Comme je l’ai dit, nos deux parties sont séparées depuis 1953. Et même avant cela, il y a eu la division en deux parties en 1945 après la Seconde Guerre mondiale. Cette division dure depuis près de 70 ans. La population nord-coréenne a été formée sous le régime communiste, sans avoir le moindre contact avec le monde extérieur, et ce depuis longtemps. Nourrir une culture et une éducation communes constitue donc une tâche importante. C’est la raison pour laquelle nous suggérons que la Corée du Nord lance des échanges entre nos peuples, dans les domaines universitaire et culturel. Les problèmes humanitaires, la coprospérité et la réintégration sont les trois questions fondamentales que nous devons résoudre ensemble.
Je tiens à mentionner un autre pilier de la diplomatie coréenne, à savoir « l’Initiative eurasienne », à travers laquelle nous souhaiterions contribuer à relier l’Europe et l’Asie. Cette initiative, qui a également été proposée par ma Présidente, relierait les deux continents grâce à un réseau logistique. Il existait, il y a bien longtemps, une Route de la soie reliant la Chine à l’Europe. Nous souhaiterions relier à nouveau les deux régions et créer une synergie dans les domaines de l’énergie, du commerce et tous les autres domaines. Nous n’avons pas rencontré d’opposition à cette idée. Même la Russie et la Chine l’ont bien accueillie, car elle contribuera à la reconstruction dans de vastes régions entre l’Europe et l’Asie. Si les échanges s’accroissent entre les deux parties, celles-ci seront toutes deux gagnantes.
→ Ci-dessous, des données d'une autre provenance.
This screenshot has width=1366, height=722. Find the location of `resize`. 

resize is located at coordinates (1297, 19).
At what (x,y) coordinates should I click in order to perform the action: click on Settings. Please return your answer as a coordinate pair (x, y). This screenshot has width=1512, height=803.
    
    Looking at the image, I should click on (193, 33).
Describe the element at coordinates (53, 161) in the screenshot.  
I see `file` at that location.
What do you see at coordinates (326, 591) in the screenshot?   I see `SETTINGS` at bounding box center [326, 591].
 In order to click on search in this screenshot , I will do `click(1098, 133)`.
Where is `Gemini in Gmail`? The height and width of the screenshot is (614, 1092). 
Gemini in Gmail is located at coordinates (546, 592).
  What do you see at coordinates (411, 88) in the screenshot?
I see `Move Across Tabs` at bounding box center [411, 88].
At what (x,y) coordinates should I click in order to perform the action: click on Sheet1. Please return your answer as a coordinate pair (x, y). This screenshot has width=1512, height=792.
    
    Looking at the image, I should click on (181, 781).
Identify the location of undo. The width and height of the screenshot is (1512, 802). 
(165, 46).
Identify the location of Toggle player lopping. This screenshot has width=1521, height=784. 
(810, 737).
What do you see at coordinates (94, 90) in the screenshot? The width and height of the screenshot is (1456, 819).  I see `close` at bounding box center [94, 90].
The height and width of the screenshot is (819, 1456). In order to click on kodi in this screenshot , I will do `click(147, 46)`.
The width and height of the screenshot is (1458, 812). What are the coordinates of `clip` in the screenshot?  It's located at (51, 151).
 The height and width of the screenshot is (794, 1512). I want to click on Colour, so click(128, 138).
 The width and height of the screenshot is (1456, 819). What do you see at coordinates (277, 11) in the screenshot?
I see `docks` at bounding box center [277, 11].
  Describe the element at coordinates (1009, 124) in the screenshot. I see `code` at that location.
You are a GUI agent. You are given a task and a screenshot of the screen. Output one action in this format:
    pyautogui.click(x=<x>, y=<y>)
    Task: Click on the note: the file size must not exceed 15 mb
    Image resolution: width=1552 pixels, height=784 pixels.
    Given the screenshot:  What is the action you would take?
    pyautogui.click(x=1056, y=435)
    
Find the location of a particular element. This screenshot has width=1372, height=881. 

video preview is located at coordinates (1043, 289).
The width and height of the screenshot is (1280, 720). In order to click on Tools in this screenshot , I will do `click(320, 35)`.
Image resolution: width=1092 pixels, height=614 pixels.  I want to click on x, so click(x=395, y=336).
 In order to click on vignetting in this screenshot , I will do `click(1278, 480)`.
Qu’en est-il de certains développements récents dans les relations trilatérales entre la Chine, le Japon et la Corée ?
Comme vous le savez, la Corée et le Japon, de même que la Chine et le Japon, ont été en désaccord sur certaines questions, y compris sur des différends territoriaux et le révisionnisme historique. La Corée reste ferme sur ces questions, mais nous sommes convaincus que la coopération dans d’autres domaines est importante et devrait être poursuivie. Grâce à nos efforts, la réunion trilatérale Corée-Japon-Chine des ministres des affaires étrangères que nous présidons s’est tenue à Séoul en mars dernier après trois années de suspension. Plus important encore, les trois pays sont convenus de tenir un sommet trilatéral dans les meilleurs délais. C’est là un développement majeur pour l’Asie du Nord‑Est, et notre gouvernement espère améliorer encore les relations trilatérales sur la base de ces récents succès.
La République de Corée est un partenaire asiatique de l’OSCE pour la coopération depuis 1994. Les partenaires asiatiques pour la coopération sont l’Afghanistan, l’Australie, le Japon, la République de Corée et la Thaïlande.